States “are seeing growing revenues,” Scott Pattison, NASBO’s executive director, told reporters during a press conference.

But even with stronger revenues, some governments will have to maintain fiscal austerity.

While states closed nearly $230 billion in budget gaps between fiscal 2009 and fiscal 2011, 10 states reported nearly $12.1 billion of lingering shortfalls for fiscal 2011. So far, 33 states are projecting $75.1 billion in budget gaps for fiscal 2012 and 21 states said they expect $61.8 billion in shortfalls for fiscal 2013.

However, a sharp increase in Medicaid costs could divert spending for capital projects, officials said. For fiscal 2012, governors have projected an 18.6% increase in Medicaid spending. The increase is due to the June 31 expiration of the enhanced Medicaid match rate provided by the American Recovery and Reinvestment Act.

NGA executive director Dan Crippen said Medicaid spending has become the largest cost for many states, and that he can’t remember a year when states increased Medicaid spending by 19%.

The health care costs “are taking money” from state general fund infrastructure investments, according to Pattison. As a result, he said, states may lack the “sufficient funds to issue the debt” for infrastructure projects.

Long-term municipal bond issuance, which is down 51% through the end of May compared to the first five months of 2010, may rebound later this year if revenues stay strong, Crippen said.

States “may find at that point more willingness to go to the market,” he said. “The market remains relatively robust” and there is an appetite “on the buy side” for state debt, he said.

But the drought in issuance may linger even with the bounce in revenue, according to some market participants.

State issuers “are still being very careful about borrowing money these days,” said Christopher Johns, senior vice president for Kirkpatrick Pettis Capital Management in Denver who manages two state-specific mutual funds that invest in Colorado and Oregon munis.

Though tax collections have picked up, making for more favorable the credit conditions, “most of these issuers are still very conservative,” Johns said. “I don’t think there will be a big increase in supply at all” this year, he added.

Bond issuance likely will be curtailed by political forces as well, according to Johns.
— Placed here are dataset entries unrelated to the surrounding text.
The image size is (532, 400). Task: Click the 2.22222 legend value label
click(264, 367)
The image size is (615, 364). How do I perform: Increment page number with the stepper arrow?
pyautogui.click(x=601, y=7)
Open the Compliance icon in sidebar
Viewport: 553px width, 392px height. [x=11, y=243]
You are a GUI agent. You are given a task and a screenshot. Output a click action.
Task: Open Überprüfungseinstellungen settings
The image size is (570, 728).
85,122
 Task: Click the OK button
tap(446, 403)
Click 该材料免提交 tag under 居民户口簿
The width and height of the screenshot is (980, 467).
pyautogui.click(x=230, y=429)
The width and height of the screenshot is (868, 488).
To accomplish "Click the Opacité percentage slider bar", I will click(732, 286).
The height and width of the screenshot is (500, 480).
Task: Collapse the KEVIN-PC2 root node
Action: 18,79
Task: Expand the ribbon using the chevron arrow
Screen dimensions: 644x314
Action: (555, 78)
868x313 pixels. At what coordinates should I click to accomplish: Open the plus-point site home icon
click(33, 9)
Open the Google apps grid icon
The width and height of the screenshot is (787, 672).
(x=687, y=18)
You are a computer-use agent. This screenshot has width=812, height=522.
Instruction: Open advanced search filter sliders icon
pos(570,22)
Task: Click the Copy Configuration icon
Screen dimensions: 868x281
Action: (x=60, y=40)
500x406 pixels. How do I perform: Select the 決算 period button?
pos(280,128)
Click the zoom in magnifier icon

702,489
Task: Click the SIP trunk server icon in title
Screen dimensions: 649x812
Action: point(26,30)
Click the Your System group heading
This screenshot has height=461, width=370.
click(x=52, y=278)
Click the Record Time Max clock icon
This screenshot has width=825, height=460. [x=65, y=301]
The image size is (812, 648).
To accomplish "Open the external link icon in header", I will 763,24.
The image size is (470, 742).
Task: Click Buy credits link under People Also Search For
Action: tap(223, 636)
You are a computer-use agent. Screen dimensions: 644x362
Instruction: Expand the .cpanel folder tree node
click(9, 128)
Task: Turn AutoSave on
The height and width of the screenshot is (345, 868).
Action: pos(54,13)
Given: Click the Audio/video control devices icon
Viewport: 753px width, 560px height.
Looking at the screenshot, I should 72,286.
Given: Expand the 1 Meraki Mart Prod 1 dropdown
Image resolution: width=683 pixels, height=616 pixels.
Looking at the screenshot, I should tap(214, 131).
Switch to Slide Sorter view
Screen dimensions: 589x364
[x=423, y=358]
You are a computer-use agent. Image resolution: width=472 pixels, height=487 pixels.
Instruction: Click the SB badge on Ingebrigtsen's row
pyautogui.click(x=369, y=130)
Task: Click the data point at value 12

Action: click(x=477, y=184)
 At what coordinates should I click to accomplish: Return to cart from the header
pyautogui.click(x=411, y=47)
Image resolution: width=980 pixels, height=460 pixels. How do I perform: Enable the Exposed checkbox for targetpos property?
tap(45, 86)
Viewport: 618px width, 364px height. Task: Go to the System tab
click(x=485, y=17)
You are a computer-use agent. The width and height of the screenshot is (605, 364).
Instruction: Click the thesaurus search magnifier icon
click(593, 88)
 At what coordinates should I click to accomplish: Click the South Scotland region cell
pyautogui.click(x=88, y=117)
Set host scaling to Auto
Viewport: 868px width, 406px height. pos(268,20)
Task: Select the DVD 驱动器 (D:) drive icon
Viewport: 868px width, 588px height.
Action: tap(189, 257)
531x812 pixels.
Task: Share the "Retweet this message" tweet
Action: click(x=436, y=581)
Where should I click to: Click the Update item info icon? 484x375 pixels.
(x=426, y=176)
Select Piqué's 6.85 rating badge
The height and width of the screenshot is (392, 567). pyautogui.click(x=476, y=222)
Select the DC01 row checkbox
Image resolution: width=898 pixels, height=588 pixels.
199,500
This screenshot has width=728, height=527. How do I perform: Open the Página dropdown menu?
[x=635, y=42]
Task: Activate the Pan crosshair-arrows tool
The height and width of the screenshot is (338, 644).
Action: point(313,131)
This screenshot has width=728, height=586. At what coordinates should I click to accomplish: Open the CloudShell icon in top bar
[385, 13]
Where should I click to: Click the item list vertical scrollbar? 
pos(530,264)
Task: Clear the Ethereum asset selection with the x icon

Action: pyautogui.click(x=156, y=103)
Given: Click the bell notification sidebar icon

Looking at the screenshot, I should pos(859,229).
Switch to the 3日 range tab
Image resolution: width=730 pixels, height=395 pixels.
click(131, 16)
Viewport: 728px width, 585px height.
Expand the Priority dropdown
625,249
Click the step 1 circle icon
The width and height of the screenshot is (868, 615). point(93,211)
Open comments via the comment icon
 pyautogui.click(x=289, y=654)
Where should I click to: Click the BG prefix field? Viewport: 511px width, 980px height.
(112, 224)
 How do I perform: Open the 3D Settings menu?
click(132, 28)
In Colorado, school bonds most pass by a voter referendum. Historically, these referendum votes were approved by about 80% of the voters, but for the past two years, the approval rate has dropped to “more like 50%,” he said.

“The voter mood has changed pretty significantly,” Johns said.

States face additional funding pressures from the federal government, Crippen said. As some members of Congress look to rein in government spending, states could see a cut back in grant funding, he said.

Over the long term, state tax revenues will take a hit from shifting consumer sentiments as more buyers go online. Many online purchases are not taxed at the state level.

“The question is, does the Internet need that kind of subsidy?” Crippen said. “There will be a temptation by Congress to create loopholes in state tax bases as well.”